世の中には惚《ほ》れぼれとするような文字を書く人がいるものだ。ほんとうに惚れこんでしまって、ぽうっと長いこと眺めたり、さすったり。なぜかそういう上手《うま》い字に出逢《であ》うと、胸が痛くなる。
編集者に二人、絵描きに二人、グラフィックデザイナーに一人、私が無条件で惚れてしまった文字の書き手がいる。
達筆というのではない。むしろ絵心のある字である。空間の処理が実に良いのだ。
彼らは例外なく、ペンであろうと鉛筆であろうとボールペンであろうと、破綻《はたん》のない字を書く。弘法《こうぼう》筆を選ばず、とは彼らのような人たちのことをいうのだろう。
不思議なことに、彼たちは味わいのある文章をそろいもそろって書く人たちだ。プロの作家ではないが、多分プロとしても通用するくらい、良いエッセイや手紙や雑文を書く。
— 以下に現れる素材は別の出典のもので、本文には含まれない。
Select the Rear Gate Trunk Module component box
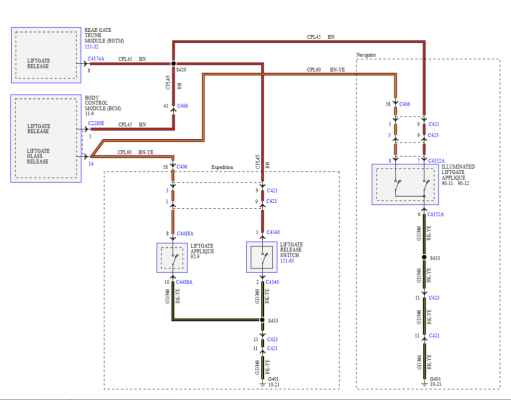[x=46, y=55]
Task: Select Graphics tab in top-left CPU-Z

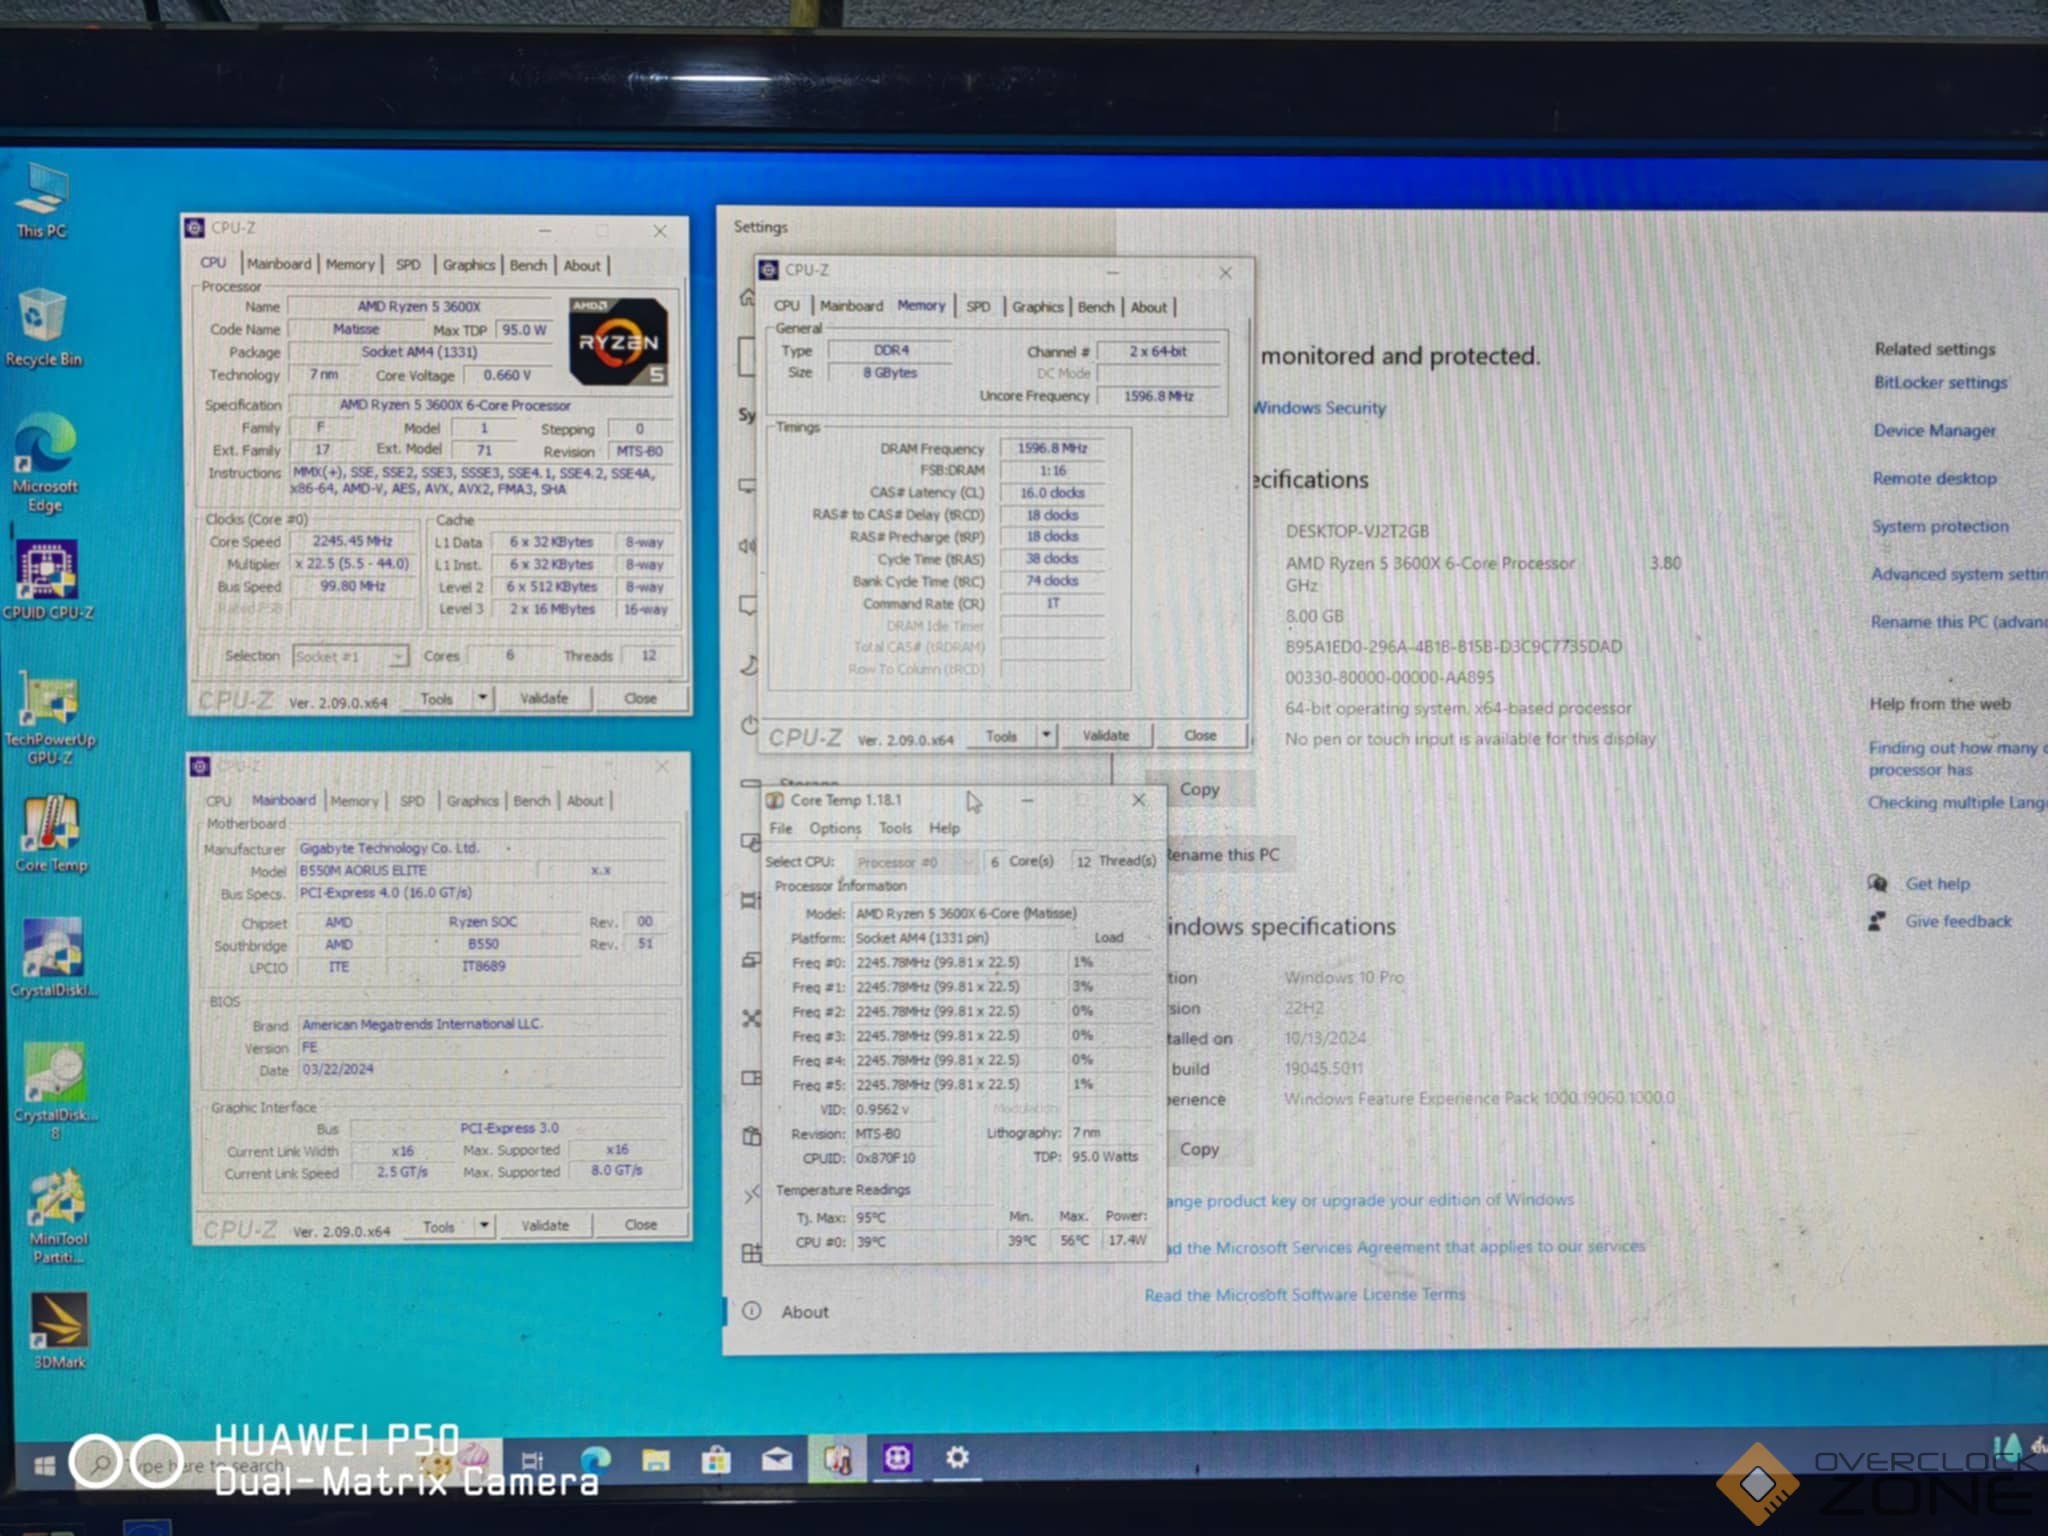Action: (468, 265)
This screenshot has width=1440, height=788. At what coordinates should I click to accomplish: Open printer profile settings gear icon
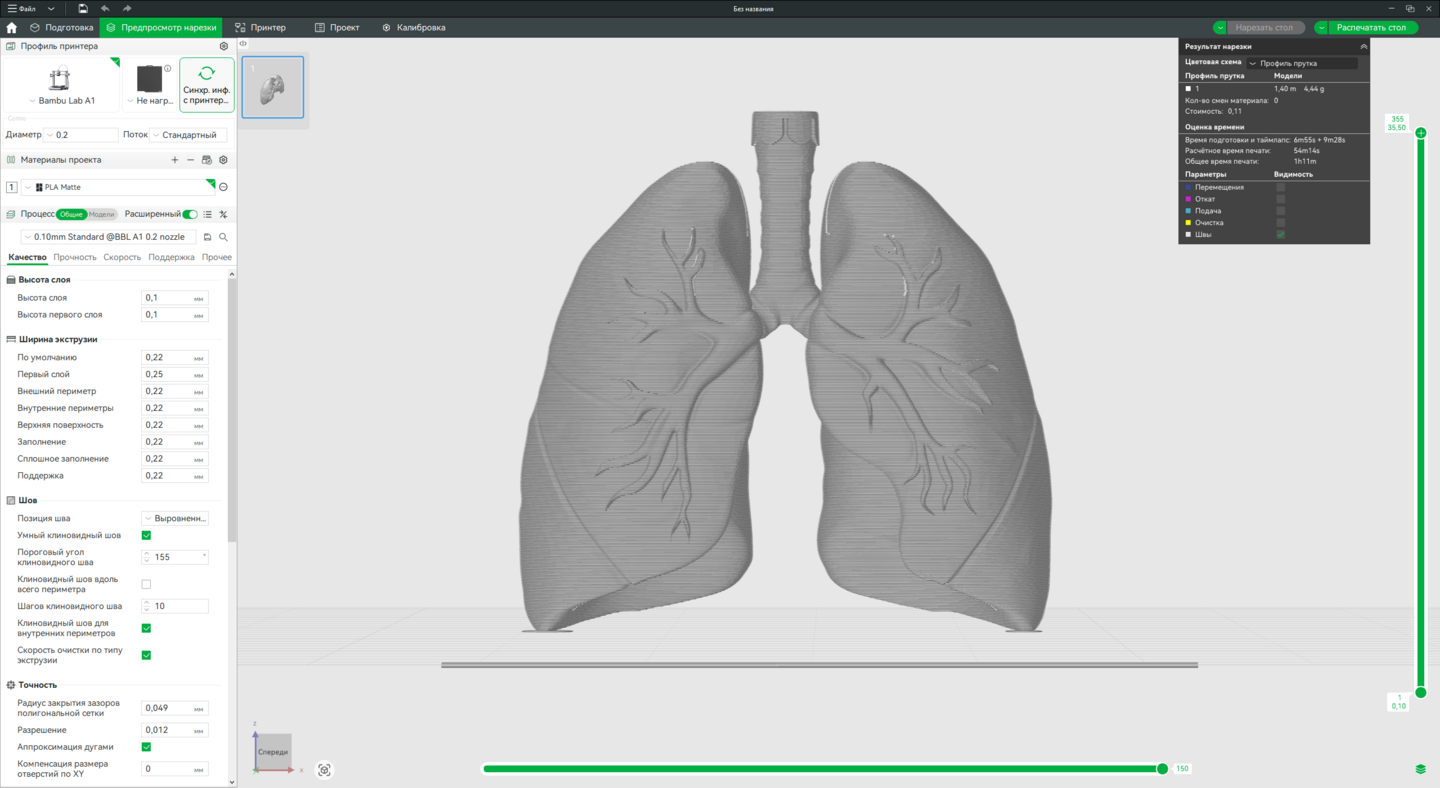pyautogui.click(x=223, y=46)
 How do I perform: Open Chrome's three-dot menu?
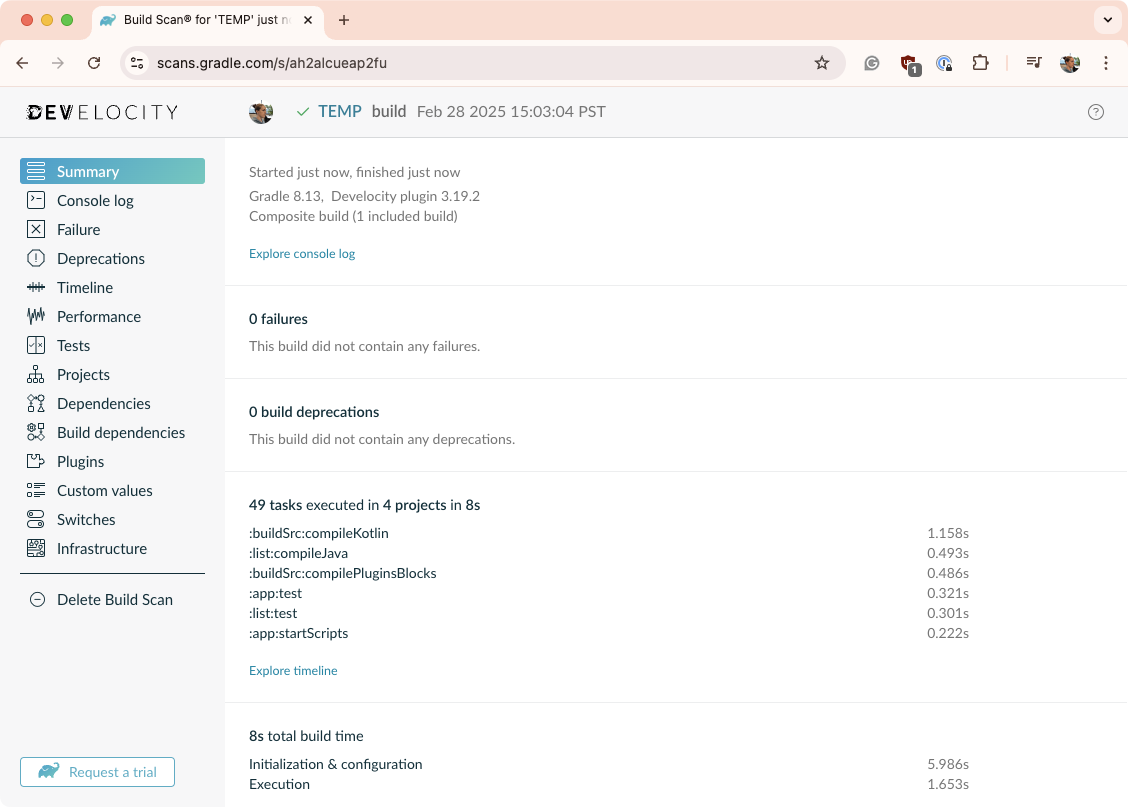[x=1106, y=63]
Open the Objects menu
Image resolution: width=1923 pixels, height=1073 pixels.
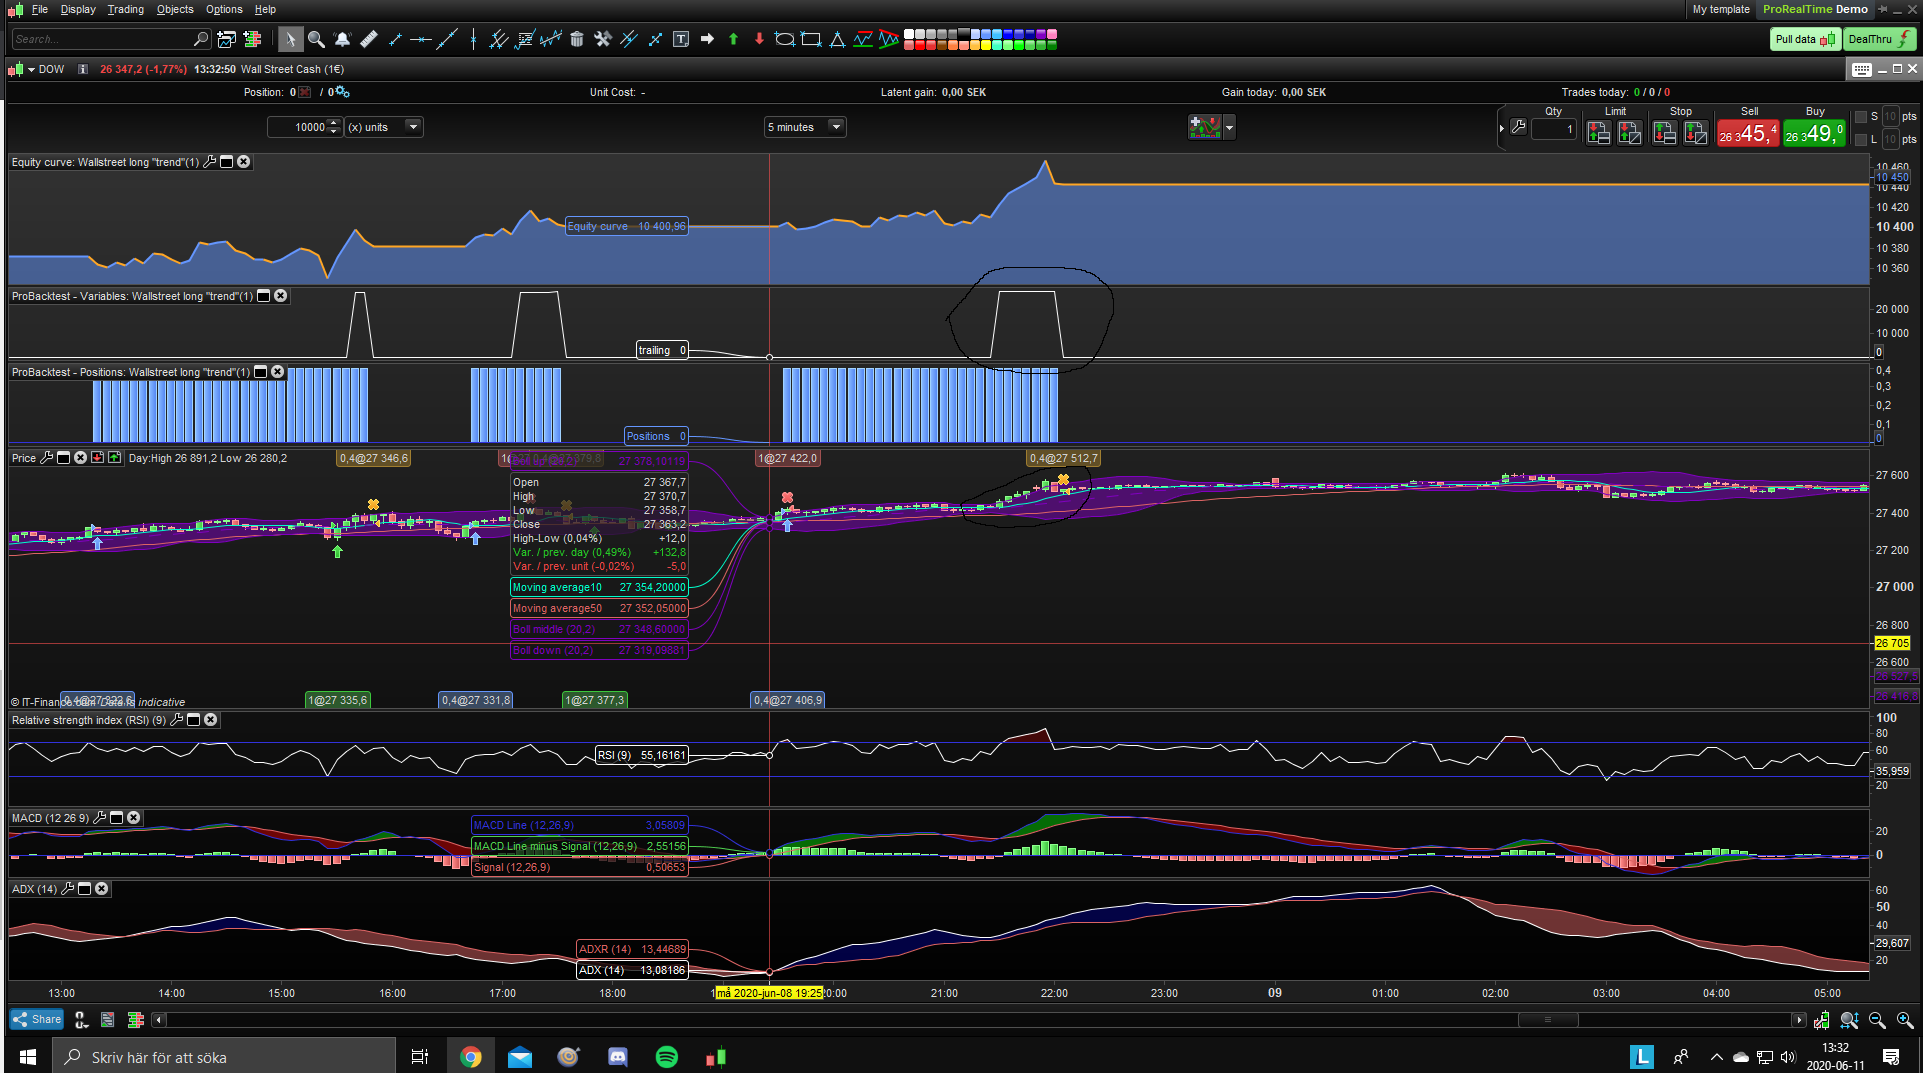point(175,9)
さて私のことであるが、冷静に見て字は上手《うま》くない。なんとか格好がつくのは、万年筆で書いた文字だけである。鉛筆だと稚拙になり、ボールペンだとこれが同じ人間の書いた文字かと思うくらい変型した文字になってしまう。
万年筆の太目のペン先で、ゆっくりと叩《たた》くような感じで書くと、一時間に二枚くらいのペースで原稿がすすむ。このペースと頭の中で作文をしていくリズムとがぴったりと合うのである。
頭が疲れてくると、何故《なぜ》か逆に書くリズムが速くなる。そのとたん文字面が変わってしまう。文字が破綻してくるのである。
大体三時間続けて集中すると、頭が疲れ、文字に乱れが生じてくる。『週刊文春』連載の『ベッドのおとぎばなし』は十六枚の読み切り短編だが、私はこれを二日に分けず一日で、しかも一気に書き上げるので、たいてい後半のほうは、文字が崩れている。書き始めと終わりとでは、自分の眼で見ても同一人物の文字とは見えないくらい、違ってしまう。
ということは、文字が乱れだしたらその日の原稿はそれで打ち切るのが良いということだ。疲れた頭でいくら書いても、手は動くが、精神がこもらない。私が一日に破綻なく書ける枚数はこの計算でいくと、八枚から十枚ということになる。
万年筆で書く文字を見ると、自分のその時々の健康状態や精神的な状況が、実によくわかるものである。
けれども、先に上げた文字の上手《うま》い知人たちというのは、字面に一糸の乱れもないから、いつみてもクールで、抑制がきいていて、スキがない。
書きなれた万年筆は目下のところ命の次に大事なので、私は同じものを二本常備している。